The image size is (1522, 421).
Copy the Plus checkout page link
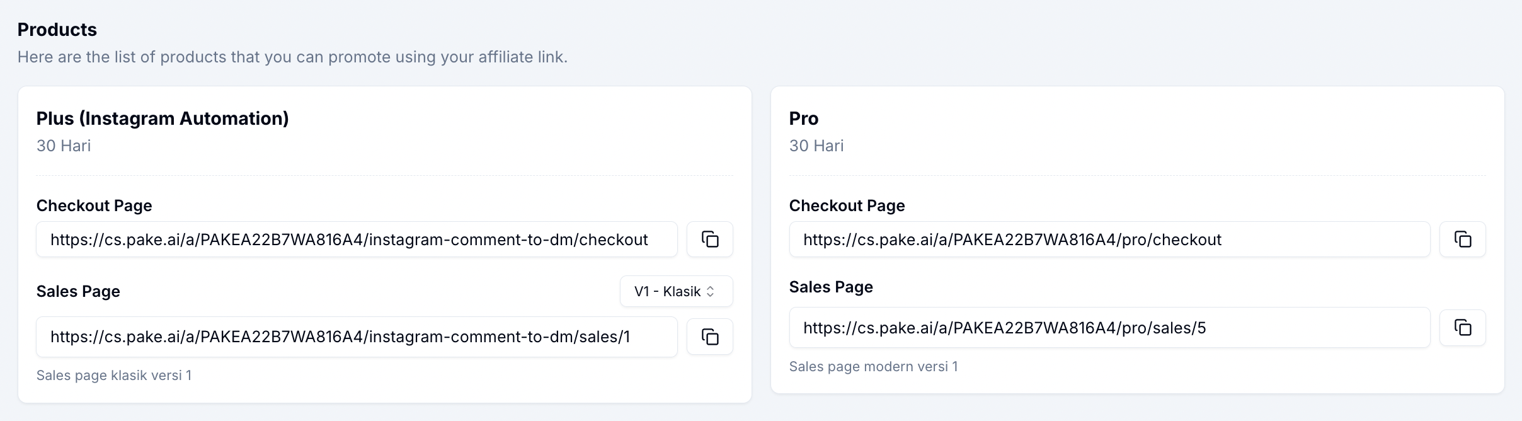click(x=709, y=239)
§ §
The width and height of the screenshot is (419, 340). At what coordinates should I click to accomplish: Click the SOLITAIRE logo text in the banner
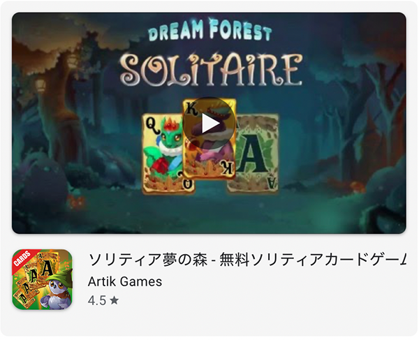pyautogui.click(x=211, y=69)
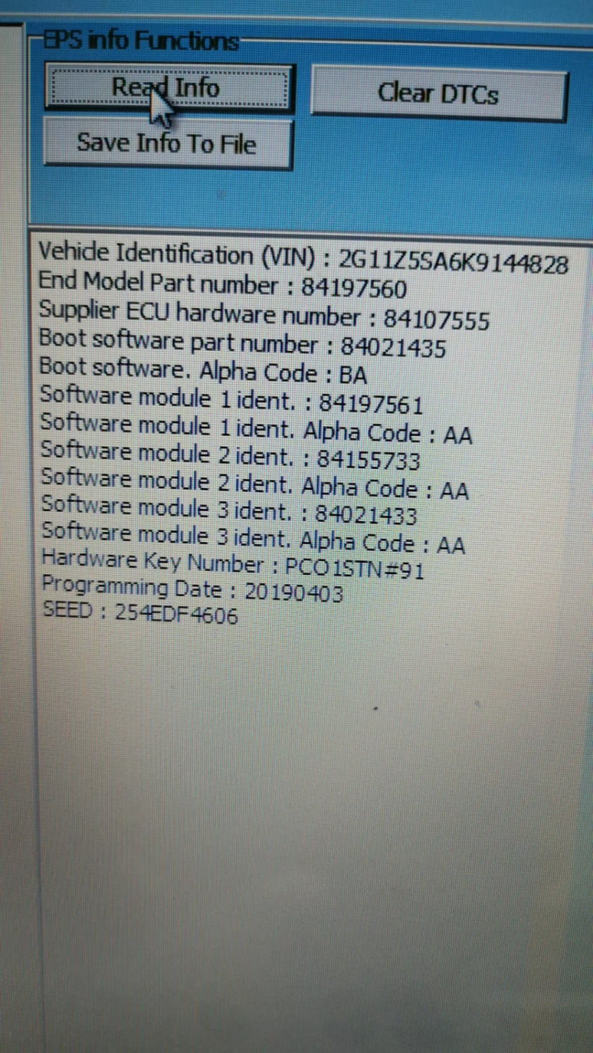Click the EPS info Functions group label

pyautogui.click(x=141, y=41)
§ §
§ Stated task:
In the listing, from the line with "The width and" up to and including the line with "pyautogui.click(x=141, y=41)", change "SOLITAIRE logo" to "SOLITAIRE title" and reproduce those lines with nothing else altered. Leave the pictures out of your answer.

§ Problem solution:
The width and height of the screenshot is (419, 340). At what coordinates should I click to accomplish: Click the SOLITAIRE title text in the banner
pyautogui.click(x=211, y=69)
Click the EPS info Functions group label

pyautogui.click(x=141, y=41)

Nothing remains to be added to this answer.